Natalie Clifford Barney (1876-1972) was one of the most compelling and maddening women of the 19th and early 20th century. She was a great seducer whose list of conquests include some of the most accomplished females of the Belle Époque. But, she was so much more than just a female Casanova. She was also a writer, playwright, and poet. She held a salon for more than 60 years on Paris’s Left Bank, which brought together artists from around the world. Barney was a bridge between the Parisian community and the ex-pats who chose to live in Paris after WW I. She dedicated herself to promoting women writers by founding a Women’s Academy in response to the all-male French Academy. ‘s
After Barney moved to Paris at 22-years old, she published 10 books in French and hosted the weekly salon that was a hotbed of Sapphic shenanigans but was also the center of the city’s literary culture. Among her regular guests: Colette, T.S. Eliot, Auguste Rodin, Gertrude Stein and Alice B. Toklas, Djuna Barnes, Isadora Duncan, Radclyffe Hall, Edna St. Vincent Millay, Janet Flanner, Andre Gide, Jean Cocteau, Peggy Guggenheim, Sinclair Lewis, Thornton Wilder, Virgil Thomson, Truman Capote, Mary McCarthy, Somerset Maugham, Ford Maddox Ford, F. Scott Fitzgerald, James Joyce, but somehow, never Ernest Hemingway.
The spy Mata Hari showed up at Barney’s salon dressed as Lady Godiva on a white horse harnessed with turquoise cloisonné before performing her big dance number.
Dolly Wilde, Oscar Wilde’s niece was one of Barney’s great loves, but Wilde drank a lot, was addicted to heroin, and attempted suicide several times. Despite her wit and charm, Wilde never managed to actually write anything, preferring to be taken care of by others. Barney paid for her stays in the early 20th century equivalent of rehab but nothing worked. After being diagnosed with cancer, Wilde refused surgery and committed suicide in 1941.
Besides living openly as a lesbian, Barney also advocated against monogamy. Anyone who fell in love with Barney needed to get used to sharing her. She usually had two or three lovers at a time. She once wrote out a list dividing her lovers into separate categories: Liaisons, Demi-Liaisons, and Adventures. Many of her former girlfriends stayed lifelong friends. Barney was fearless in pursuit of women; she was not shy about making her attentions known. Many straight women succumbed to the allure of Barney’s special charms. While not exactly beautiful, she had long, lustrous blonde hair, and deep blue eyes. The lesbian scene in Paris knew her as ”The Amazon”.
Her longest relationship was with another wealthy American, painter Romaine Brooks. Romaine and Barney met during WW I. Less social than Barney, Brooks disliked Paris, and she also disliked most of Barney’s friends.
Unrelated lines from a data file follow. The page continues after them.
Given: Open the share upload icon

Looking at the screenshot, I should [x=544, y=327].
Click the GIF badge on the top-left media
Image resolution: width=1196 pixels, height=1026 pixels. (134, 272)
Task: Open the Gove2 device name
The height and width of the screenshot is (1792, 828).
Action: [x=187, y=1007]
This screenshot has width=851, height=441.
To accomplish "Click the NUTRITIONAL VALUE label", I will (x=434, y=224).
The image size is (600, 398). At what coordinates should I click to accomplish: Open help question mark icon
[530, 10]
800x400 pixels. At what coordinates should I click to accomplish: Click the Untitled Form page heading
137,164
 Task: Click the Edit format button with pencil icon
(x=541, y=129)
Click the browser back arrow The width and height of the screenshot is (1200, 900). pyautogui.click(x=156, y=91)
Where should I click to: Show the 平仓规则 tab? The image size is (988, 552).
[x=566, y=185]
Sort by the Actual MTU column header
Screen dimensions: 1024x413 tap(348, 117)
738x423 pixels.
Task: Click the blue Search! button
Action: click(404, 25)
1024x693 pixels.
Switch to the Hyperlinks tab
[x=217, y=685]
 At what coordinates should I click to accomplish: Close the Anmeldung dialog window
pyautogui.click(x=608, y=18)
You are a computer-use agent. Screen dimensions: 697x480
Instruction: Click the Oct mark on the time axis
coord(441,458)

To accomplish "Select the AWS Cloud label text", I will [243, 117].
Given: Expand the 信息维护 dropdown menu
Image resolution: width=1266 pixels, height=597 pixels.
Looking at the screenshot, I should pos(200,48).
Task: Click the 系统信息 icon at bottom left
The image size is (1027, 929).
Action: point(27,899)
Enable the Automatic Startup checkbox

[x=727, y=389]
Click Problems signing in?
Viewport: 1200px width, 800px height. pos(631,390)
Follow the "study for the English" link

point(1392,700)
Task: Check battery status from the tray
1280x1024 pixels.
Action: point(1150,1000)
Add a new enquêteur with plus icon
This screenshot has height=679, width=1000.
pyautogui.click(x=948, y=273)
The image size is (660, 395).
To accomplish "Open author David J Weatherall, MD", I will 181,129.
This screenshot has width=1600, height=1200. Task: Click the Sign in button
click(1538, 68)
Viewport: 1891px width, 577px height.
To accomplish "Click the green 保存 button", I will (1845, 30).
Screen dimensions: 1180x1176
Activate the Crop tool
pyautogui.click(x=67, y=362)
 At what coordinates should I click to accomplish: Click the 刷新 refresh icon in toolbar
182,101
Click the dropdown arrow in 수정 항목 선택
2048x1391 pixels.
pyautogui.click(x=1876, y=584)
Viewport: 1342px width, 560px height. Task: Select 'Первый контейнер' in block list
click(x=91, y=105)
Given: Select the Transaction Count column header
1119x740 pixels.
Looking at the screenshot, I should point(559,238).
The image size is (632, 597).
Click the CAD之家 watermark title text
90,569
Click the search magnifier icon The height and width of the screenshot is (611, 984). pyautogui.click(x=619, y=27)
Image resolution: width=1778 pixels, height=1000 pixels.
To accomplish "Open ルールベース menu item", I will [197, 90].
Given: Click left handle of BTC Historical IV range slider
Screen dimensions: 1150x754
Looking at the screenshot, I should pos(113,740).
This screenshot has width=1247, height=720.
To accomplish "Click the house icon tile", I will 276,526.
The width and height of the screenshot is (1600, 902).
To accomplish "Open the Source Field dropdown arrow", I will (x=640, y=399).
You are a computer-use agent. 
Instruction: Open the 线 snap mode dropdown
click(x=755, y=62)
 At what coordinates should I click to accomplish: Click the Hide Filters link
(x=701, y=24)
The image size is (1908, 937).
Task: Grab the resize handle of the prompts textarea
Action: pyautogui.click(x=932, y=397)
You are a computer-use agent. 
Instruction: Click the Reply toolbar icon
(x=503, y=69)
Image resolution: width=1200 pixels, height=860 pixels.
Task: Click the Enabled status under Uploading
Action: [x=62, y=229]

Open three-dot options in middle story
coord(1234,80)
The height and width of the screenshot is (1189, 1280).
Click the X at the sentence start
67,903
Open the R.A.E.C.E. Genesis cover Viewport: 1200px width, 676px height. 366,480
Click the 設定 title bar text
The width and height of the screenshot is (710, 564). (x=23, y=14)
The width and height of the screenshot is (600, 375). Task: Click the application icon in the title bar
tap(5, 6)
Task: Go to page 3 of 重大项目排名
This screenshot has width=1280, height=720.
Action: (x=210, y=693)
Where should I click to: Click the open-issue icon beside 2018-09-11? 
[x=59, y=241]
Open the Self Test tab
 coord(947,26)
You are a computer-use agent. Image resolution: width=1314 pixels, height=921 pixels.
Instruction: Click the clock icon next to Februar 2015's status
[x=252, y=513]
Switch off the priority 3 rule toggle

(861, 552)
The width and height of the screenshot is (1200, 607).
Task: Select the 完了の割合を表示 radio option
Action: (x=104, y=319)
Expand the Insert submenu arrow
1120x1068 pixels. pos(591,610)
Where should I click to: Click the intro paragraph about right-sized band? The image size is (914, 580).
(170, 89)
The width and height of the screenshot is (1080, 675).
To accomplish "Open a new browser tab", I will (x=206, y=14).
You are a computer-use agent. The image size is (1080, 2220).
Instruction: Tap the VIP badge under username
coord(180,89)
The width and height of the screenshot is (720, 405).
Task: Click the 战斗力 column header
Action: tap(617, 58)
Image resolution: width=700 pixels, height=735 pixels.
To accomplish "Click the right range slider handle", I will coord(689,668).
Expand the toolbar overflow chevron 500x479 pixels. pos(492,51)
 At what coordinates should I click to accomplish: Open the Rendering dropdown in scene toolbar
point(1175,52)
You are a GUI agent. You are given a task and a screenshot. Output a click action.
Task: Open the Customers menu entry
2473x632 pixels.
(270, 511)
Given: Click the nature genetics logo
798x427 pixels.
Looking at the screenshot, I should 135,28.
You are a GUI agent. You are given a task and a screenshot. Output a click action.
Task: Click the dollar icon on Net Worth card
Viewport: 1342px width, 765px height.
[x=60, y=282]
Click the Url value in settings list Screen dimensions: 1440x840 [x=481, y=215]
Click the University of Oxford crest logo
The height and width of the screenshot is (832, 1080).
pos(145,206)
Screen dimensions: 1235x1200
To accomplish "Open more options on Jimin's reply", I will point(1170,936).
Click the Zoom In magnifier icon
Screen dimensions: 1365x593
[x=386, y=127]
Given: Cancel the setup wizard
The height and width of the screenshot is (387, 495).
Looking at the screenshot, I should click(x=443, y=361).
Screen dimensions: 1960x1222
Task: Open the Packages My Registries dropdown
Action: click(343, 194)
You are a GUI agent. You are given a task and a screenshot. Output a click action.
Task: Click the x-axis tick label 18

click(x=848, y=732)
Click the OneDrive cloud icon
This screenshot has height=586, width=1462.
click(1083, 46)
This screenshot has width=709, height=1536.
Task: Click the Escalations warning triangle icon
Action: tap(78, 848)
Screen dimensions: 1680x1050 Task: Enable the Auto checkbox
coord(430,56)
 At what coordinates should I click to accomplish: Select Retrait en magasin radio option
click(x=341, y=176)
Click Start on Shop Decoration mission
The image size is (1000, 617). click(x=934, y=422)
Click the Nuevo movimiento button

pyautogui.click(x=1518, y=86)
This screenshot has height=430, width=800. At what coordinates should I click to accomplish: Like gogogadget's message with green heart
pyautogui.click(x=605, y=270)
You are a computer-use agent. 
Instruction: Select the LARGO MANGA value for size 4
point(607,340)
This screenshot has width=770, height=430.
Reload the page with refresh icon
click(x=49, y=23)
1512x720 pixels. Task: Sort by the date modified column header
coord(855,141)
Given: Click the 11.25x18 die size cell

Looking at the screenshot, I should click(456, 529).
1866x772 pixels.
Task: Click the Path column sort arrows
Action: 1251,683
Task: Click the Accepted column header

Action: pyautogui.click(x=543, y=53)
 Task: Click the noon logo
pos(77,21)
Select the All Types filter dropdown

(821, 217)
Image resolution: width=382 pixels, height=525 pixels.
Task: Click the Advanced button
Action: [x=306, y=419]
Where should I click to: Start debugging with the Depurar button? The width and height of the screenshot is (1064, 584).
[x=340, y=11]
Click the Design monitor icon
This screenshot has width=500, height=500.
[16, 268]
Brooks was footloose; spending most of her life traveling between Europe and the USA. She kept Barney interested because she never knew when Romaine was going to pack-up and leave. Brooks also was better at dealing with Barney’s other girlfriends. For most of their 50-year relationship, they kept separate residences. To accommodate Romaine’s need for solitude, their summer cottage consisted of two wings joined by a dining room.
Barney kept the party going until 1972, when she left this world at 95 years old. She is buried at Passy Cemetery on the Île-de-France, close to where Brooks is buried.
After her death, Barney’s life and work has largely been forgotten. A decade ago, on her birthday, Barney was honored with a historical marker in her home town of Dayton, the first in Ohio to make note of the sexual orientation of its honoree.